Surname/tag: Notables
ALICE IN WONDERLAND
This sub-project is part of the larger Classic Disney Project. Please visit the main project page for details on the goals and objectives of this project.
CAST
- Kathryn Beaumont - Alice (living) (c)
- Verna Felton - Queen of Hearts (c)
- Francis "Dink" Trout - King of Hearts (c)
- Bill Thompson - White Rabbit and The Dodo (c)
- Sterling Holloway - Cheshire Cat (c)
- Ed Wynn - Mad Hatter (c)
- Jerry Colonna - March Hare
- Jimmy MacDonald - Dormouse (c)
- Richard Haydn - Caterpillar
- J. Pat O'Malley - The Walrus & The Carpenter, Tweedle Dee & Tweedle Dum, The Curious Oysters (c)
- Larry Grey - Bill the Lizard (c)
- Joseph Kearns - The Doorknob (c)
- Heather Angel - Alice's sister Ada (c)
- Queenie Leonard - Mother Bird, Snooty Flower (c)
- Doris Lloyd - The Rose (c)
Uncredited Voices
- Norma Zimmer - White Rose (c)
- Lucille Bliss - Sunflower, Tulips, Daisy (c)
- Tommy Luske - Young Pansy (c)
- Marni Nixon - Singing Flowers (c)
- Clarence Nash - Dinah the Kitten (c)
- Pinto Colvig - Flamingo (c)
- Ken Beaumont - Card Painter (c)
- Don Barclay - Card Painter (c)
- The Mellomen - Singing Card Painters
- Thurl Ravenscroft (c)
- Bill Lee (c)
- Bob Hamlin
- Max Smith
Note: Although Katheryn Beumont (Alice) is still living, her family tree can be found by clicking on the link to her father, Ken Beumont (above), as he also voiced a small part in the film.
Film Facts
Plot: Alice is a daydreaming young girl who finds learning poems and listening to literature boring. She prefers stories with pictures and to live inside her own imagination. One day, she spots a white rabbit dressed in a jacket and carrying a large pocket watch. He scurries off, saying he's late, for a very important date. She follows him through the forest, and when he then disappears down a rabbit hole, she follows. What follows is a series of misadventures in the madcap world of Wonderland with all of its whimsical characters, including the Mad Hatter, the Caterpillar, the March Hare, and the Cheshire Cat, and the evil Queen of Hearts with her army of playing card soldiers.
- Disney based this film on the Alice books, Alice's Adventures in Wonderland and its sequel Through the Looking-Glass, by English children's author Lewis Carroll.
- Alice in Wonderland was the Walt Disney's 13th full-length animated feature. Alice in Wonderland premiered at the Leicester Square Theatre in London on 26 Jul 1951, and in New York City on 28 Jul 1951.
- In 1923, when Walt Disney was still a 21-year-old aspiring filmmaker working at the failing Laugh-O-Gram Studio in Kansas City, his final project was a ten-minute silent film entitled Alice's Wonderland.

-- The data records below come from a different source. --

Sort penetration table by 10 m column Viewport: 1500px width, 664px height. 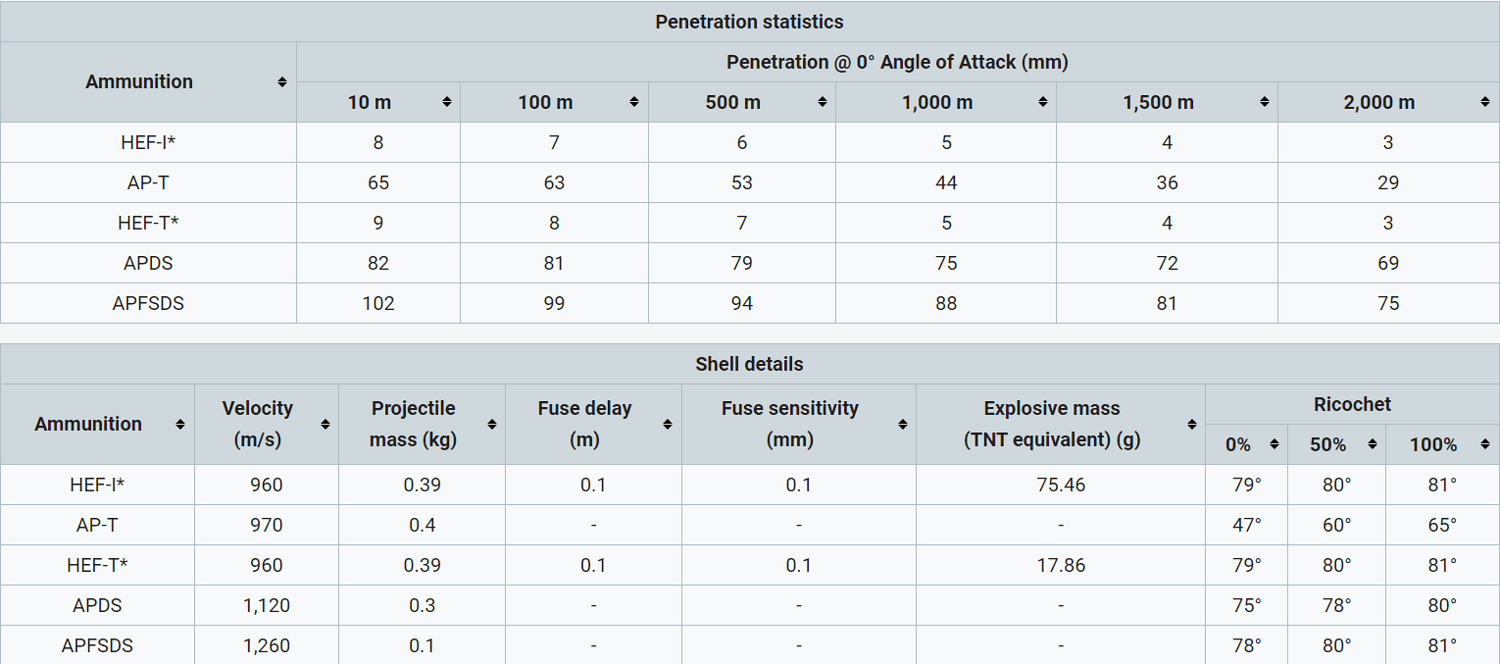click(446, 102)
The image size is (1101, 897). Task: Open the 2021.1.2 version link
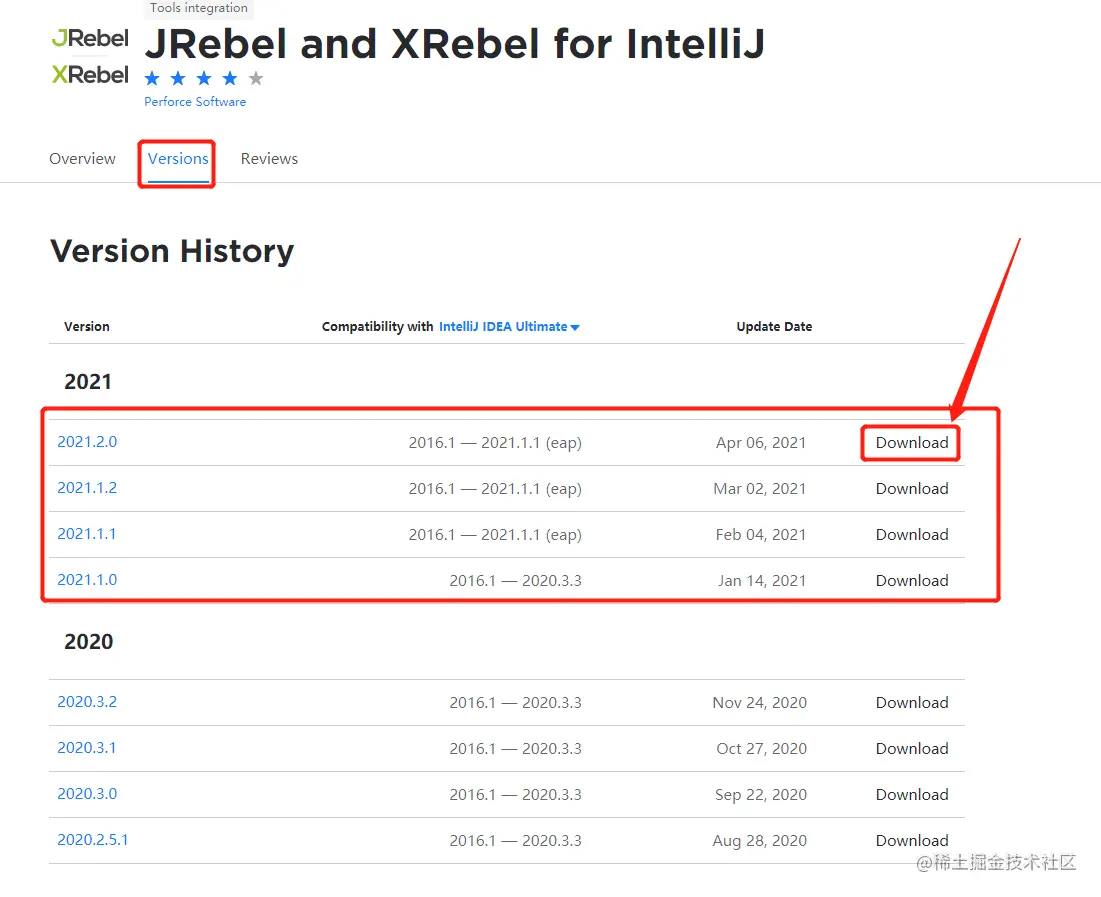pyautogui.click(x=87, y=488)
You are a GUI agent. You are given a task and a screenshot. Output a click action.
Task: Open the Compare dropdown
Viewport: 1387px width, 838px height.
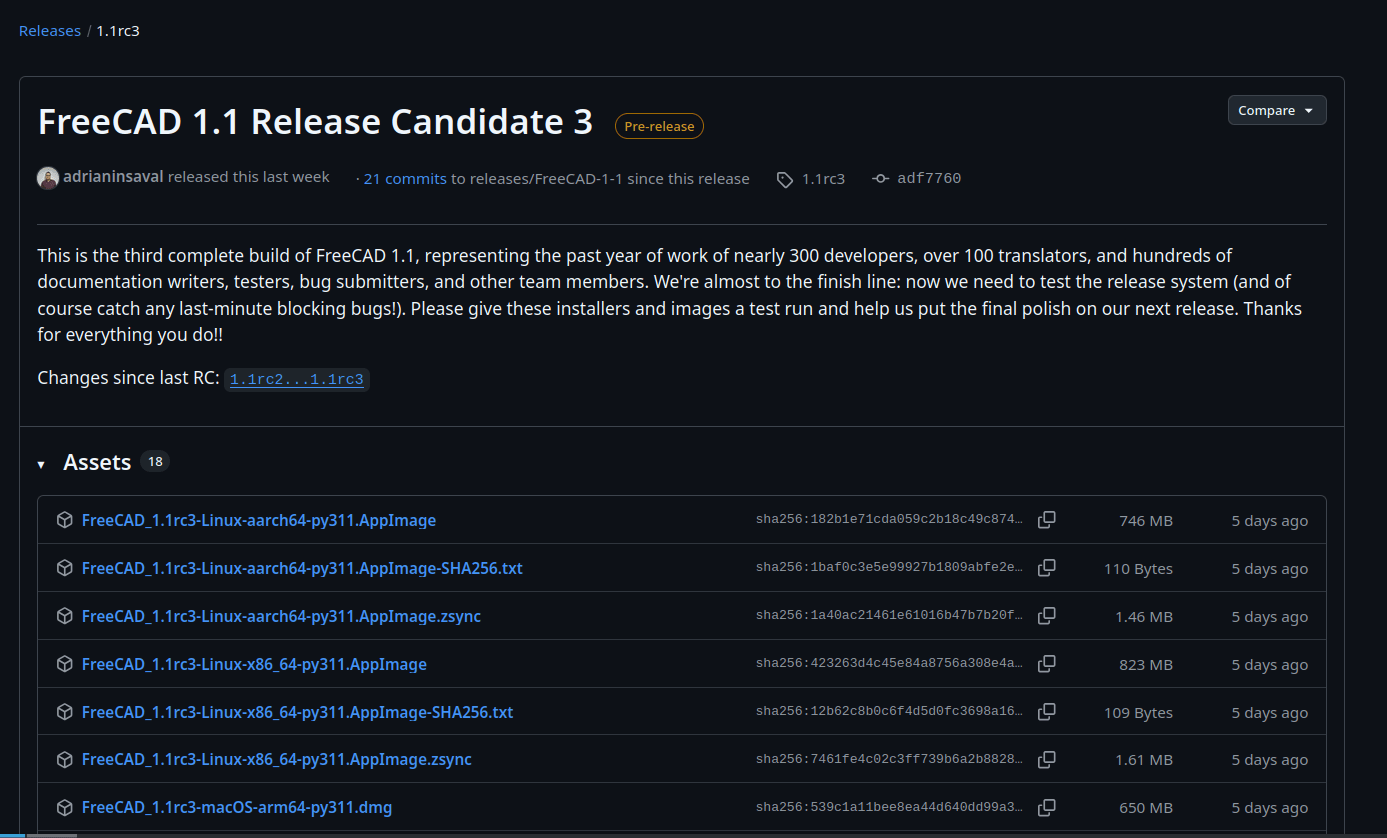1276,111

This led to a series of "Alice Comedies" featuring a live action little girl named Alice (originally played by Virginia Davis) and an animated cat named Julius who have adventures in an animated landscape. The series ran from 1924 to 1927. It was this series that allowed Disney, along with his older brother Roy O. Davis to form the Disney Brothers Studios, which later became Walt Disney Productions.

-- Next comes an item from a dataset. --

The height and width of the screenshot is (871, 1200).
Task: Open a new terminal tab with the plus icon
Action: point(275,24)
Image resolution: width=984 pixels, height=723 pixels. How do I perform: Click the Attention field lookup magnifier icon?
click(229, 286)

- In 1933, Disney first considered making a feature-length animated-and-live-action version of Alice starring Mary Pickford. However, these plans were eventually scrapped in favor of Snow White and the Seven Dwarfs. In 1938, Disney bought the film rights to Alice in Wonderland, but with the economic devastation of World War II and the production demands of Pinocchio, Fantasia, and Bambi, he soon shelved production on the project. After the War ended, Disney revived Alice in Wonderland and hired British author Aldous Huxley to write the script; but Disney thought Huxley's version was too literal an adaptation of Carroll's book and the project was again shelved. Disney next considered making a hybrid live-action-and-animated version of Alice in Wonderland that would star Ginger Rogers. However, he eventually determined that he could only do justice to the book by producing an all-animated feature and, in 1946, work finally began on the animated Disney classic we know today.
- The film was considered a disappointment on its initial release, leading to Walt Disney showing it on television as one of the first episodes of his TV series Disneyland. The film proved to be very successful on television. It was eventually re-released in theaters which proved to be massively successful. The film became even more successful through merchandising and subsequent home video releases.
- Alice in Wonderland was nominated for an Academy Award for Best Scoring of a Musical Picture, but lost to An American in Paris.